External Affairs Minister S Jaishankar on Thursday said he is convinced that a solution for the ongoing border conflict between India and China would only be found through the domain of diplomacy.

“We (India and China) have a history, which is very good in some parts, indifferent in parts and difficult in parts. The difficult parts are more recent,” said Jaishankar at the launch of his book ‘The India Way: Strategies for an Uncertain World’.

“I am also conscious you have the situation that we have in border areas of the western sector (across Ladakh). Because we have the long (term) view, our position there has been very clear — we have agreements and understandings with China. The agreements and understandings must be scrupulously observed by both parties,” he said.

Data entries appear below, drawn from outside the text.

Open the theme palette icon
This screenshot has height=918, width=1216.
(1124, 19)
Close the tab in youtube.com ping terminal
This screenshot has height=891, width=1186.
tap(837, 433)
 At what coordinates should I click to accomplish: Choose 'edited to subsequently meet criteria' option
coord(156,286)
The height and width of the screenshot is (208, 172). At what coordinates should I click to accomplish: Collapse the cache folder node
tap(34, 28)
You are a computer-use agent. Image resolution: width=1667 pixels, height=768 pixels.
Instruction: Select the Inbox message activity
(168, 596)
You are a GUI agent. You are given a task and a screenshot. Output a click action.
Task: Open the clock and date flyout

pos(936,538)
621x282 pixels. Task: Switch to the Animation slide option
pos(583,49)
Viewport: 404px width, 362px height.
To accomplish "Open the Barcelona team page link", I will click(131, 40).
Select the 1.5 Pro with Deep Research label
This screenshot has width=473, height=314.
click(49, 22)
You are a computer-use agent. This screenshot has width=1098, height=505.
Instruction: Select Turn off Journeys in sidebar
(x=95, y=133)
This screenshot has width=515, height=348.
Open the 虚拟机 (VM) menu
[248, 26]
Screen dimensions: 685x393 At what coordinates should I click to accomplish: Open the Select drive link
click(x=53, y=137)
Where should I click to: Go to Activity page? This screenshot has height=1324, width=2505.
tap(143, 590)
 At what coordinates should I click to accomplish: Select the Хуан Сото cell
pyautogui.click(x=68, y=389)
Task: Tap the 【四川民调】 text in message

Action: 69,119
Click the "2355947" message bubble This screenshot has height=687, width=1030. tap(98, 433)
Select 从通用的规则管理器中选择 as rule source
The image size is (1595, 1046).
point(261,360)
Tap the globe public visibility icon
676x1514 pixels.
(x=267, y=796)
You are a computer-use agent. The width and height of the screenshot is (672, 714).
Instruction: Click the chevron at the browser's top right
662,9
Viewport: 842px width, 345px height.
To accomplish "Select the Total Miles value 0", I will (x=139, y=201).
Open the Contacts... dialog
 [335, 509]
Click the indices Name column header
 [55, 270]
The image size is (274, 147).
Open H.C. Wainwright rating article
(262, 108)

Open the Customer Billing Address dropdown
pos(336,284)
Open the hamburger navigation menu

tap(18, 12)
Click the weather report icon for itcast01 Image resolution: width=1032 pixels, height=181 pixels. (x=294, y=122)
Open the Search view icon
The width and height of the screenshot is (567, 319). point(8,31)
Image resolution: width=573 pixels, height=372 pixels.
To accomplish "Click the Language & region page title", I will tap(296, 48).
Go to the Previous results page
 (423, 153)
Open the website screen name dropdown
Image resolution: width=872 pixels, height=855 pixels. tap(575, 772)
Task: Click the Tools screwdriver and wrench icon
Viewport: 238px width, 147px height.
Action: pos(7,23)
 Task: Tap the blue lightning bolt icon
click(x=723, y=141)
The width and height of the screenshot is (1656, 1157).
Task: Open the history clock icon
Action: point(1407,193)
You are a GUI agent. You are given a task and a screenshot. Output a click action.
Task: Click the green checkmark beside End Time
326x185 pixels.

Jaishankar said he was not underplaying the seriousness of the situation. “The reality is what happens at the border will impact the relationship, you cannot separate it,” he added.

Jaishankar said neither party should change the status quo unilaterally, on a day when India accused China of effecting unilateral change in the status quo of the region along the Line of Actual Control (LAC) in Ladakh. According to him, it is vital that the countries reached an accommodation. “The world has a lot riding on it,” he said.

“I made this point a few days earlier in another context, I would say that I am totally convinced that a solution to the situation has to be found in the domain of diplomacy. And I say that with responsibility,” he said.

Asked about whether he would speak to his Chinese counterpart Wang Yi at a meeting of the Shanghai Cooperation Organisation (SCO) in Moscow on September 10, Jaishankar said the two had known each other for a long time, so they could have a “reasonable chat”.

Asserting this is not the easiest of times for the India-China relationship, Jaishankar said his book was written before the Galwan Valley clashes in June in which 20 Indian Army personnel were killed.

Jaishankar said India and China were two civilisational states about to enter the fourth industrial revolution when most other big civilisations had failed to even make it so far.

The minister’s comments came a day after the Indian government notched up the pressure on Beijing by banning 118 mostly-Chinese mobile applications, including the popular online multiplayer game PUBG, after a fresh round of border confrontation with China in eastern Ladakh.

Meanwhile, Jaishankar also attended the G20 ‘Foreign Ministers’ Extraordinary Meeting’ on Thursday, along with his Chinese counterpart. “To facilitate more cross-border movement of people, proposed that we standardise testing procedures and universal acceptability of test results, quarantine procedures, movement and transit protocols,” he said in a tweet after the meeting.